Set of tasks =
1. Reproduce everything in the RoPE offset pull request discussion from "As mentioned in" down to "pass the index.)".
2. Carry on the RoPE offset pull request discussion from the point where it stops.

Selected passage =
-=-=-=-=-
Added the offset to RoPE embedding and fixed the pre-commit pyright #799

Artur-Galstyan · 2024-08-12T20:20:24Z

As mentioned in #704, this is the fix for the RoPE embeddings. I also added pyright: ignore to the test_nn.py file. I think perhaps someone forgot to run the PCH hook. I checked GH and it seems we don't run the Pyright check anymore?

patrick-kidger

Hmm, I don't think this was actually a bug before? It's really just a new feature for RotaryEmbedding, in that it now supports an offset.

My concern here is that in order to use it, we'd need to make a backward-incompatible change to MHA. (To pass the index.)

Since we've decided against implementing KV caching in MHA, then I don't think this really comes up.

patrick-kidger · 2024-08-17T08:39:54Z

equinox/nn/_embedding.py

@@ -126,18 +126,22 @@ def __call__(...):
                def process_heads(
                    query_heads: Float[Array, "seq_length num_heads qk_size"],
                    key_heads: Float[Array, "seq_length num_heads qk_size"],
-                    value_heads: Float[Array, "seq_length num_heads vo_size"]
+                    value_heads: Float[Array, "seq_length num_heads vo_size"],
+                    index: Int[Array, ""]


I think this will fail, as we don't pass this extra argument inside MHA?
-=-=-=-=-
Supplied records =

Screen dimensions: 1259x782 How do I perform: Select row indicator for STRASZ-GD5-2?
-=-=-=-=-
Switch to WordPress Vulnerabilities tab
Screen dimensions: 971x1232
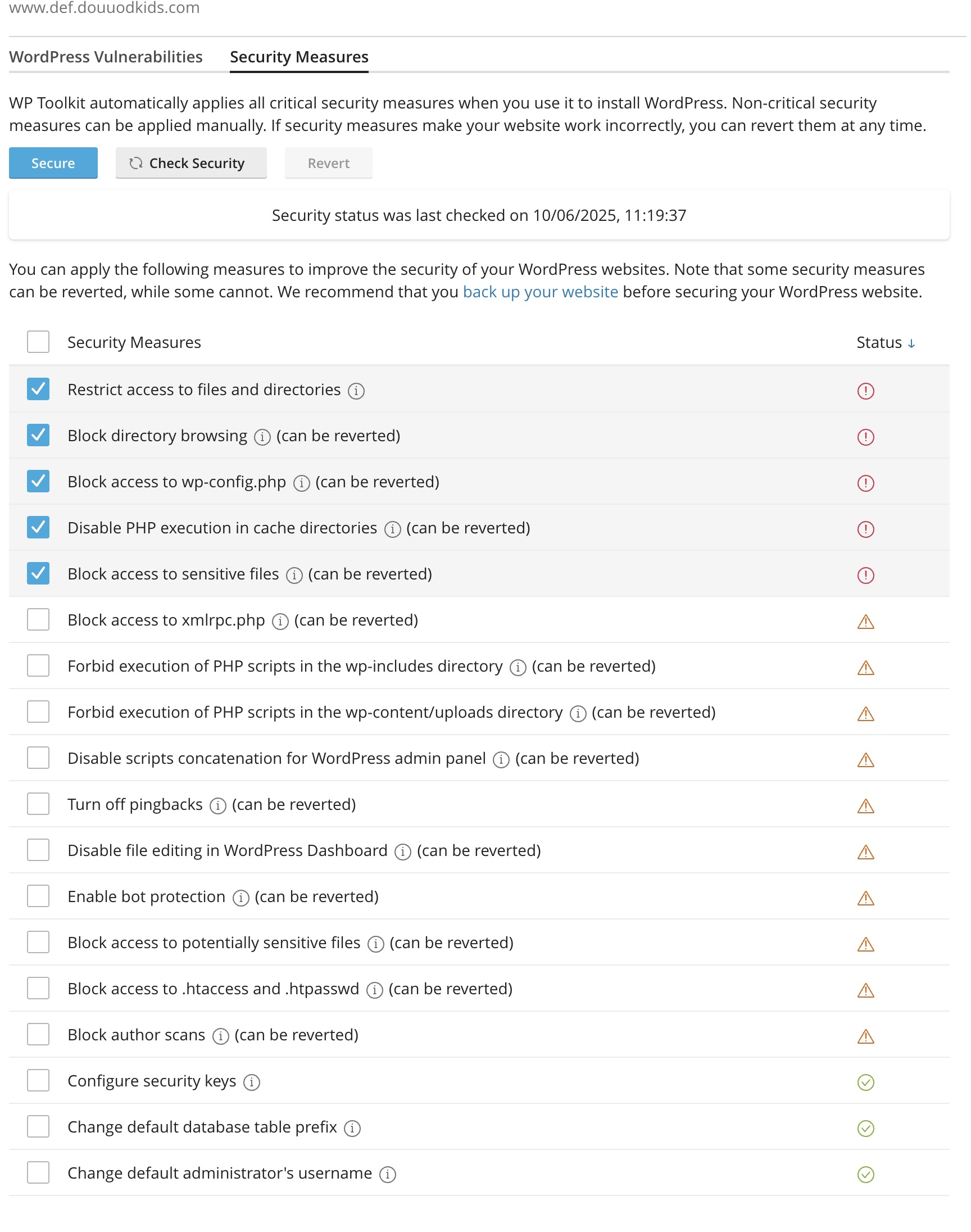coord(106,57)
-=-=-=-=-
Responses to the exercise =
1.
As mentioned in #704, this is the fix for the RoPE embeddings. I also added pyright: ignore to the test_nn.py file. I think perhaps someone forgot to run the PCH hook. I checked GH and it seems we don't run the Pyright check anymore?

patrick-kidger

Hmm, I don't think this was actually a bug before? It's really just a new feature for RotaryEmbedding, in that it now supports an offset.

My concern here is that in order to use it, we'd need to make a backward-incompatible change to MHA. (To pass the index.)

2.
Yep, you're right. I've added a more complete example for this.

patrick-kidger · 2024-08-17T08:42:15Z

equinox/nn/_embedding.py

@@ -194,12 +201,14 @@ def precompute_freqs_cis(
    def __call__(
        self,
        x: Float[Array, "seq_length embedding_size"],
+        offset: Int[Array, ""] = jnp.array(0),


Heads-up that we can't use JAX arrays at the global level in Equinox. (Which default values are.)

This is an internal Google restriction, and I try not to break my former coworkers!

Ah, I didn't know. Is this just Equinox specific or should I in general avoid JAX arrays for defaults?

In any case, I made this mandatory then and added some more examples. Unfortunately, something like:

offset: Optional[Int[Array, ""]] = None offset = offset if offset is not None else jnp.array(0) ...

doesn't work under JIT and jax.lax.select doesn't work either because it evaluates both branches.

You don't happen to have a solution for these kind of issues somewhere in your JAX wizard hat? Understanding JAX's behaviour under JIT is definitely something I need to catch up on!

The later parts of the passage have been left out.